Physical modelling occupies a space between two forms of numerical computer models that are used to simulate small geographical areas, and really large areas. Between them, there is a size and type of simulation – for example for breakwater stability across full port or harbour areas, or erosion and accretion of beach areas – where it is still more cost-effective and efficient to use physical models.
For large geographical areas – of the order of tens to thousands of kilometres – “large area” models, such as the TELEMAC suite, are used. These models have a resolution (the distance between points at which calculations are performed) of metres to kilometres, and are used for simulating, for example, the sediment transport along a large area of coastline, or the wave climate approaching a port.
These models are extremely useful for providing approximate results across a large area, but lack the fine resolution often required for structural design studies. Due to their size, these models must necessarily contain simplifying assumptions or equations for the models to run efficiently. This, coupled with the resolution of the model, often makes them less suitable to look at the interactions between, for example, waves and a breakwater, as the model is not sufficiently refined to allow the motion of individual rocks or armour units to be estimated.
For very detailed studies of small areas, CFD (Computational Fluid Dynamics) models such as OpenFOAM are used. They are ideal for small geographical areas – of the order of centimetres to metres, such as the end of a breakwater or a power station outflow. The resolution of CFD models is much greater than that of the “large area” models.

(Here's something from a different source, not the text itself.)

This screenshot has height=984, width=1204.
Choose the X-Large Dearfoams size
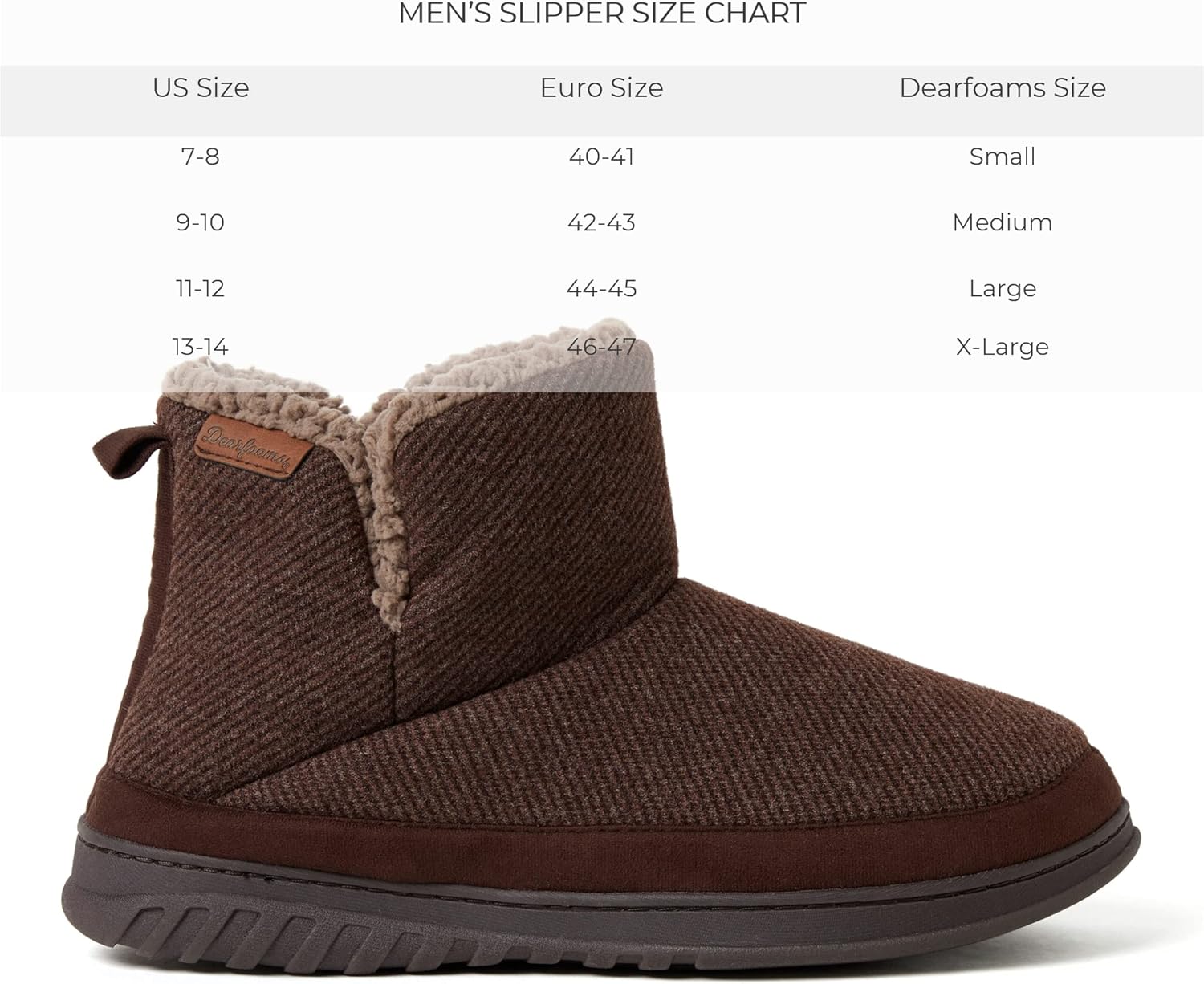1003,348
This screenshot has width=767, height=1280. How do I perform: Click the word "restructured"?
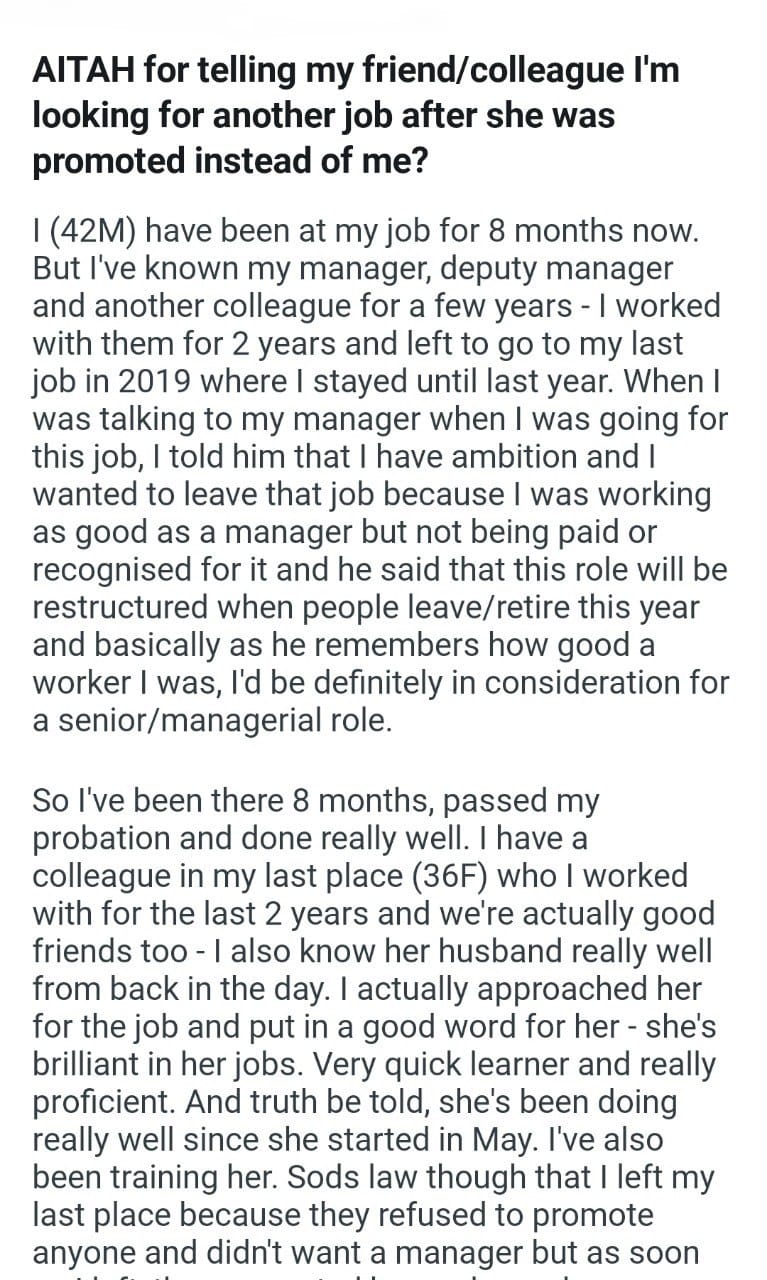[124, 606]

However, due to their complexity, CFD models are computationally expensive, and therefore not as well suited as physical models to simulating complex areas, such as scour protection around bridge piers or offshore wind turbines, in terms of cost and effectiveness.

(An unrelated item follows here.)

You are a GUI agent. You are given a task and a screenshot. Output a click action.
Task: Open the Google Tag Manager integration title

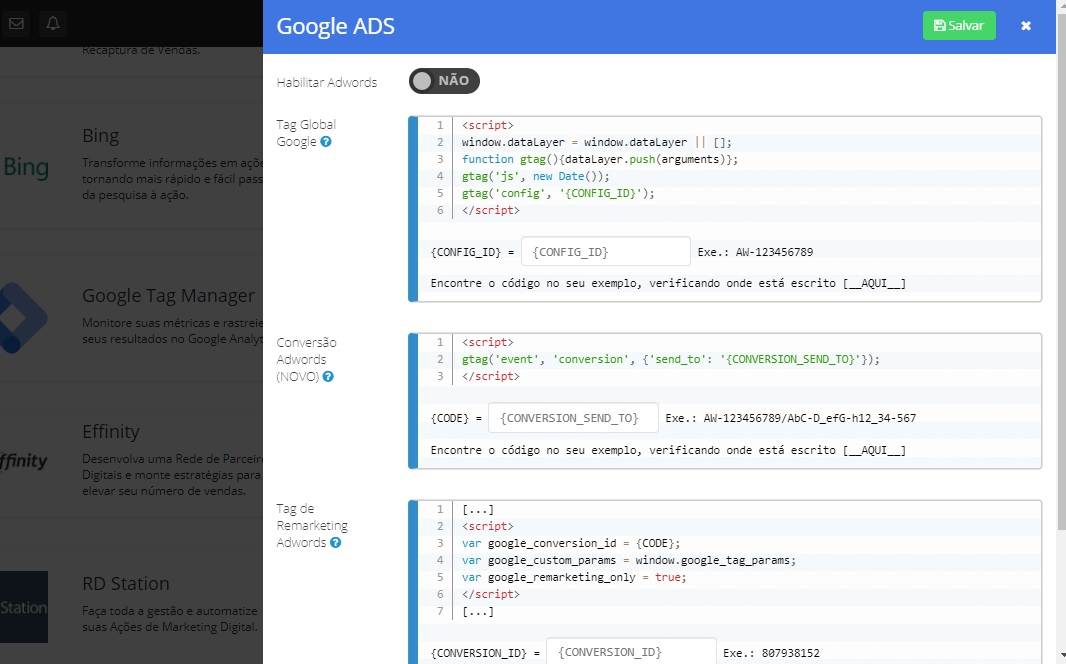[168, 296]
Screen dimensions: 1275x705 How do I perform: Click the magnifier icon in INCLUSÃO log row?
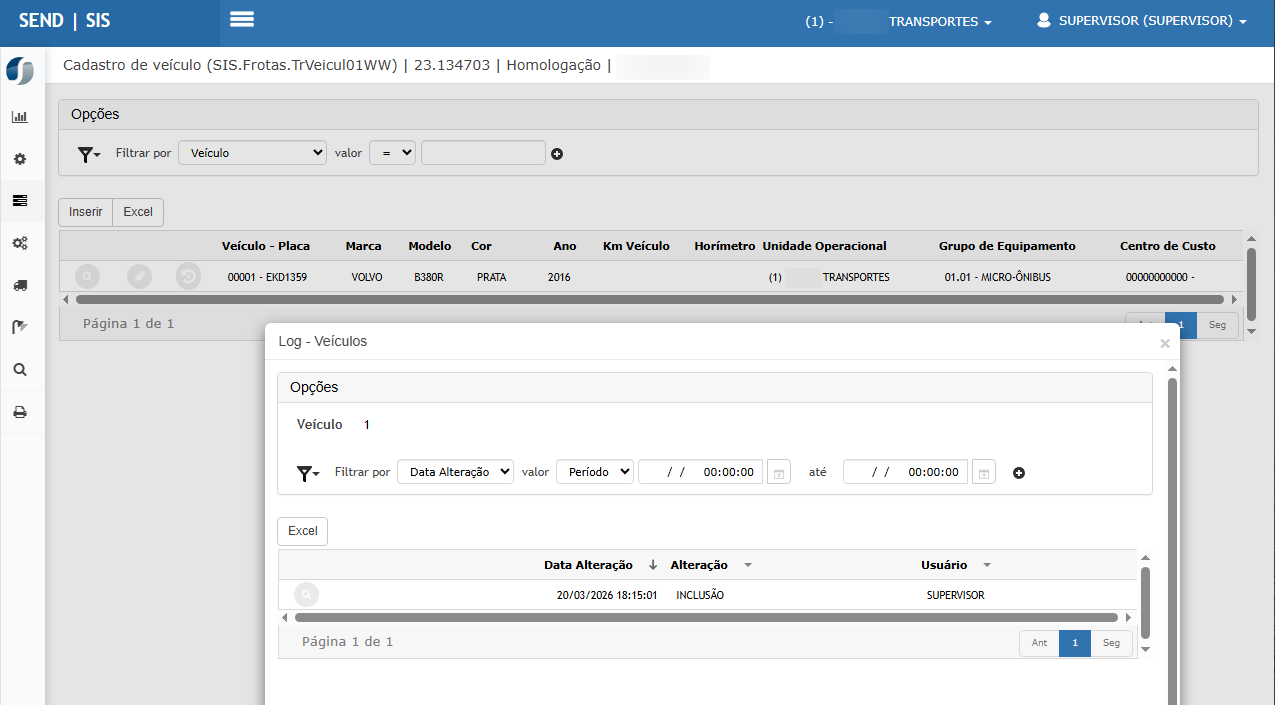[306, 595]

Physical modelling also has several advantages over computational techniques:
- Physical modelling requires few simplifying assumptions, with no requirement to, for example, select a turbulence closure scheme or bed roughness formula, as nature takes it course;
- Immediate visual feedback is provided. There is no need to wait for a model run to complete to view results if damage occurs part way through a test;
- Uncertainties are reduced, as models are less reliant on empirical formulae which may need to be verified or extrapolated outside of their experimental range;
- Users have a high degree of control over the experiments. They are able to make quick changes between, or even during, tests to maximise benefits;
- These combined factors provide surety – clients can believe the results they obtain.